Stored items

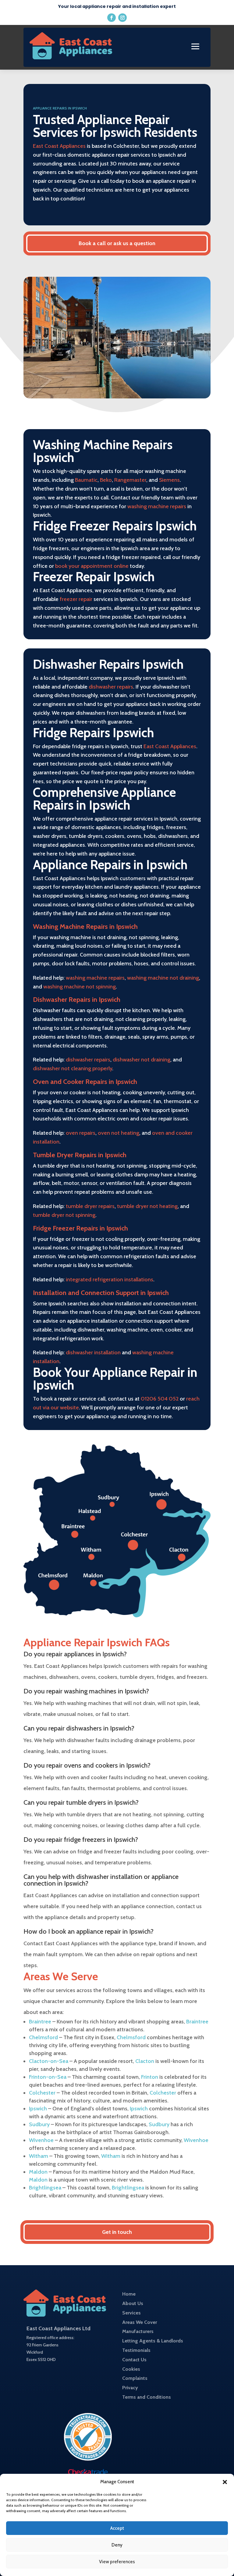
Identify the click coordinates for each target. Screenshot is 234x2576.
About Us (132, 2303)
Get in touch (117, 2232)
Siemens (169, 480)
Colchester (42, 2092)
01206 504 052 (160, 1398)
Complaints (134, 2378)
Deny (117, 2545)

• _Exercise prompt_
An exact copy of the entries from the line containing "Get in touch (117, 2232)" through the last line is the expected answer.

• _Written reply_
Get in touch (117, 2232)
Siemens (169, 480)
Colchester (42, 2092)
01206 504 052 (160, 1398)
Complaints (134, 2378)
Deny (117, 2545)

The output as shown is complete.